30 October 2007 | by (Australia) – See all my reviews

Everybody has at least one skeleton in their closet, and Nick Charles is the man who can bring them out into the daylight. The fifth film in the excellent 'Thin Man' series sees our favourite married detectives, Nick and Nora Charles (William Powell and Myrna Loy), visiting Nick's parents in the small town of Sycamore Springs, a sleepy locale where everybody knows everybody and crime is practically non-existent… or so they thought! The famous detective's arrival is greeted with a wave of controversy, despite his own insistence that the visit is merely a quiet vacation. With everybody under the impression that Nick is investigating an important case, long-forgotten skeletons begin to emerge from their hiding-places, a young artist is shot dead on the doorstep and an ordinary-looking painting of a windmill becomes a vital clue in identifying his murderer.

'The Thin Man Goes Home' was the first film in the series not directed by W.S. Van Dyke, after he committed suicide in February 1943. Nonetheless, Richard Thorpe does a good job of recreating the mystery and good humour of the previous instalments, working off a script from Robert Riskin, Harry Kurnitz and Dwight Taylor. There are also a few notable adjustments to the usual formula: the action takes place in a small town rather than the city, and Nick Charles has gone completely teetotal {no doubt a consequence of the WWII liquor rationing}. Aside from obviously solving the mystery and apprehending the killer, the film has another important sub-plot concerning Nick and his disapproving father. Nora makes it her goal to convince Dr. Charles (Harry Davenport) that his son is, indeed, a detective genius, and fuels the rumours – in a not-so-subtle fashion – that he is here on a case. However, his father won't believe that Nick has gone off drinking, and various unfortunate moments of bad-timing do little to prove him otherwise.

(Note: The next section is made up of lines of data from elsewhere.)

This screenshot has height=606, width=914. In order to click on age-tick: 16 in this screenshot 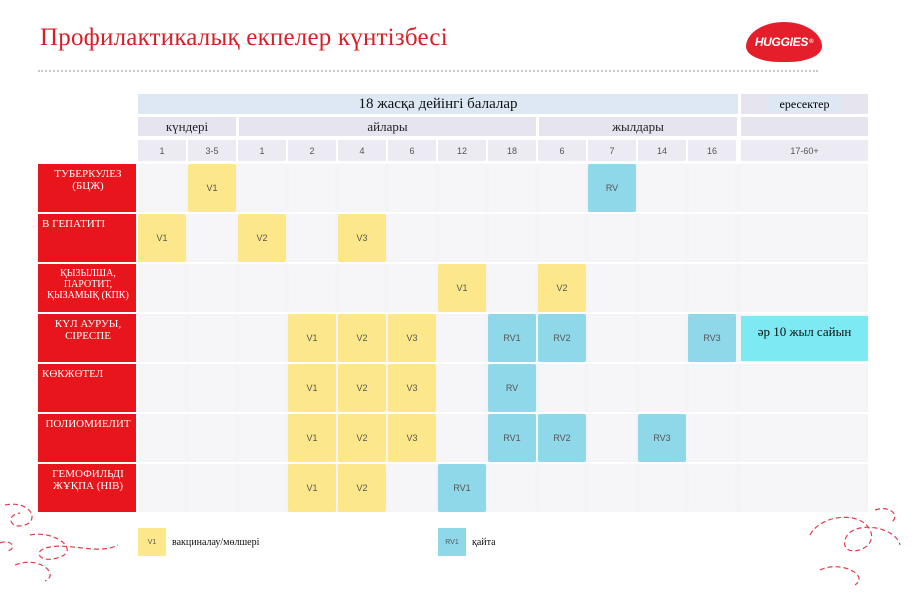, I will do `click(712, 150)`.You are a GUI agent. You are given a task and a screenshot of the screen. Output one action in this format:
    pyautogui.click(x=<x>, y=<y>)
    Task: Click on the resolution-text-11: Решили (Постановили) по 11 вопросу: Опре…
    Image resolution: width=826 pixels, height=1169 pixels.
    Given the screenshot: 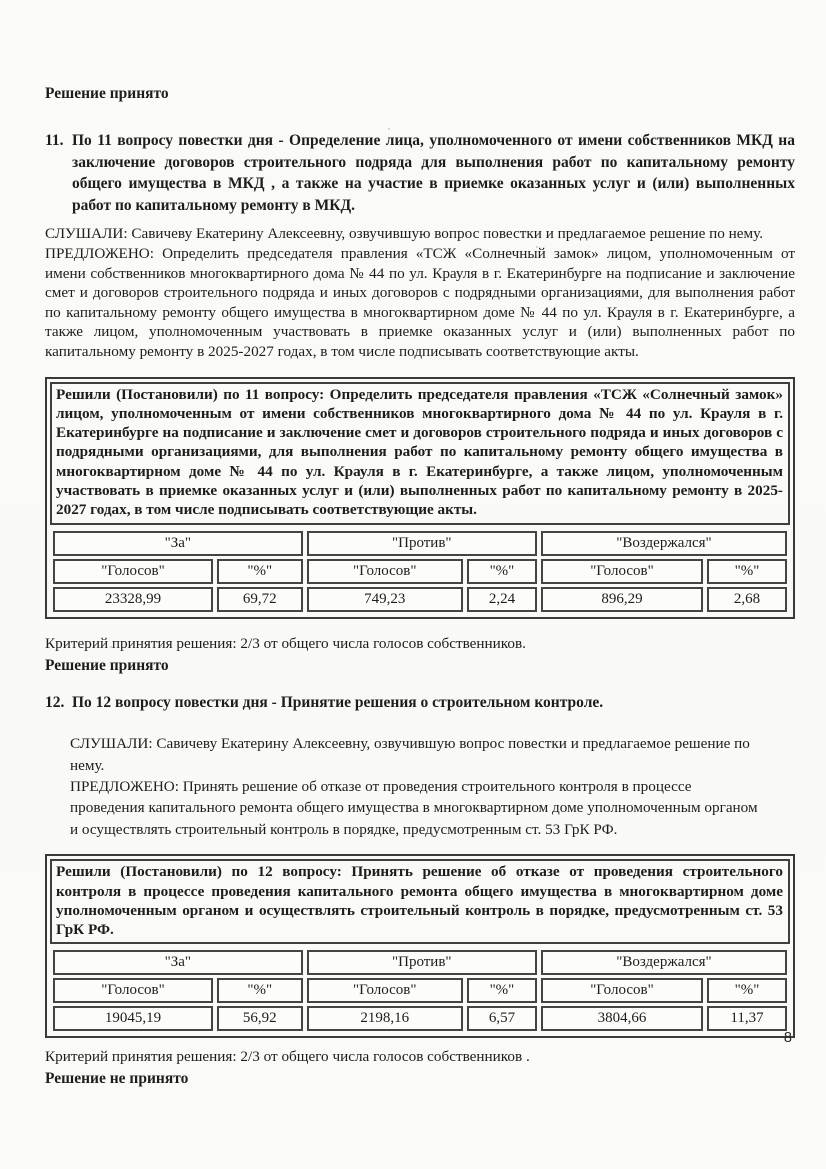 What is the action you would take?
    pyautogui.click(x=420, y=453)
    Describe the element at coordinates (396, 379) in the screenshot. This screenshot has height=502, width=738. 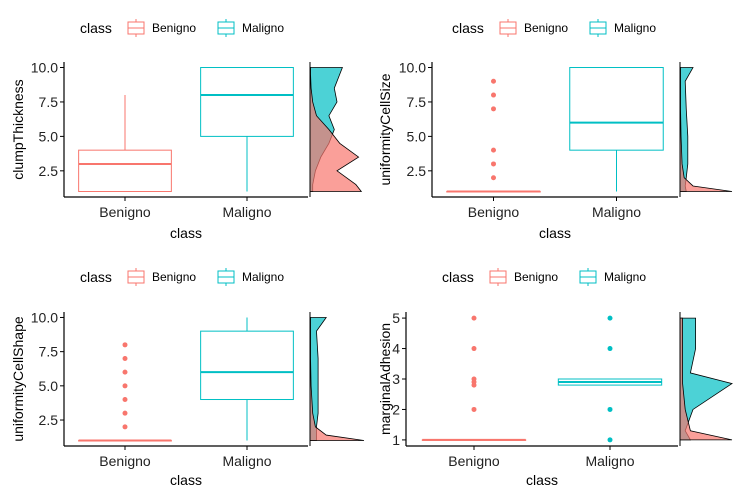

Of course, the main reason we watch 'The Thin Man' movies is to enjoy the witty banter and playful rivalry between husband and wife, and a lot of it is still here, even if it takes a back-seat to the murder mystery itself. Just like the audience, Nora believes that she understands Nick's mystery-solving tactics to the letter, and she enthusiastically narrates his technique to the attentive Dr. Charles, occasionally tossing in her own opinion of the identity of the killer. Of course, she's almost always wrong. This mystery is a muddled affair, with seemingly everyone guilty for at least something, but it's the killer's name that proves a real surprise.